Xiaomi just launched a new AI model family. Again.
The V2-Pro was text-and-code only. Multimodal capability existed in its sibling model, MiMo-V2-Omni, but that was a separate product at lower benchmark scores. MiMo-V2.5 collapses all of that into one model—faster, more capable, and with native image, video, and audio understanding baked in from the start.
That matters more than it might sound for regular users. For example, now you can upload a photo of your fridge and ask it to suggest dinner recipes. Drop in a video tutorial and get a step-by-step summary. Record a meeting and have it pull out action items. All in one place, without juggling separate tools and separate models with different pricing strategies.
Xiaomi claims MiMo-V2.5-Pro represents "a major leap from MiMo-V2-Pro in general agentic capabilities, complex software engineering, and long-horizon tasks," and says it now matches frontier models like Claude Opus 4.6 and GPT-5.4 across most coding and agent benchmarks. The numbers largely back that up—with some gaps still visible on harder reasoning tasks.
The base and pro models serve different purposes. MiMo-V2.5-Pro is the heavy lifter. Xiaomi says it can "autonomously complete professional tasks involving 1,000+ tool calls, work that would take human experts days." That's for developers running complex, multi-step automated workflows. It runs at 60–80 tokens per second and costs $1.00 input / $3.00 output per million tokens.
MiMo-V2.5 is the everyday version. Faster (100–150 tokens per second), cheaper ($0.40 input / $2.00 output), and supports all modalities—image, audio, and video that the Pro-only tier skips.
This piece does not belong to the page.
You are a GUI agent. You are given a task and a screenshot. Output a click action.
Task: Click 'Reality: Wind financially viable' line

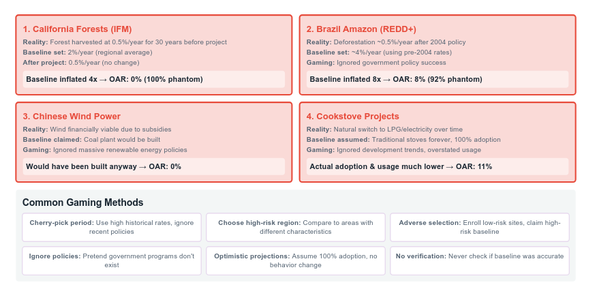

Both models carry a 1M-token context window, meaning they can hold roughly 750,000 words in a single conversation.
On SWE-bench Pro—a coding benchmark where models fix real bugs in actual startup codebases, scored as a pass rate out of 100—MiMo-V2.5-Pro resolves 57.2% of tasks. That's near the top of the field; the average model manages around 25%. The story is similar on τ3-bench and ClawEval, where it lands within a few points of Claude Opus 4.6 and GPT-5.4. The gap opens up on Humanity's Last Exam, a gauntlet of graduate-level problems across dozens of academic fields: MiMo scores 48.0% versus GPT-5.4's 58.7—a 10-point deficit that's hard to paper over..
Where it genuinely stands out is token efficiency. Xiaomi says MiMo-V2.5-Pro uses 42% fewer tokens than Kimi K2.6 at equivalent benchmark scores, and MiMo-V2.5 uses nearly half the tokens of Muse Spark for similar results. For anyone running these at scale—developers processing thousands of requests daily—that difference is real money.
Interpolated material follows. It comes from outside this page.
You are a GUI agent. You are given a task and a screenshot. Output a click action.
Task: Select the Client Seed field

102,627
On multimodal tasks, MiMo-V2.5 scores show results that put it on par with GPT/5.4 and Gemini 3.1 Pro, and are quite close to Opus 4.6 standards.


This was probably due to the boom of the agentic AI tool Hermes and its arrangement with Xiaomi, giving users free access to MiMo v2 Pro for a limited time. That timeframe is already closed, but the hype was enough to put Xiaomi in the game field.
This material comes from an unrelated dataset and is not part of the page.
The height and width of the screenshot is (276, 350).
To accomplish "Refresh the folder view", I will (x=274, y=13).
Those who want to use Hermes for free now can test the new Step 3.5 flash with the Nous API or use OpenRouter with free models but more limited usage.
Token plan pricing also got a refresh. MiMo-V2.5 runs at a 1x credit rate; MiMo-V2.5-Pro at 2x. Xiaomi is no longer charging an extra multiplier for using the full 1 million-token context window, which makes long-document analysis noticeably cheaper. Existing users also get a full credit reset as a launch bonus.
The company says it's already training the next generation, with "deeper reasoning, tighter tool integration, and richer real-world grounding." At the rate Xiaomi is moving, that announcement is probably closer than you'd expect.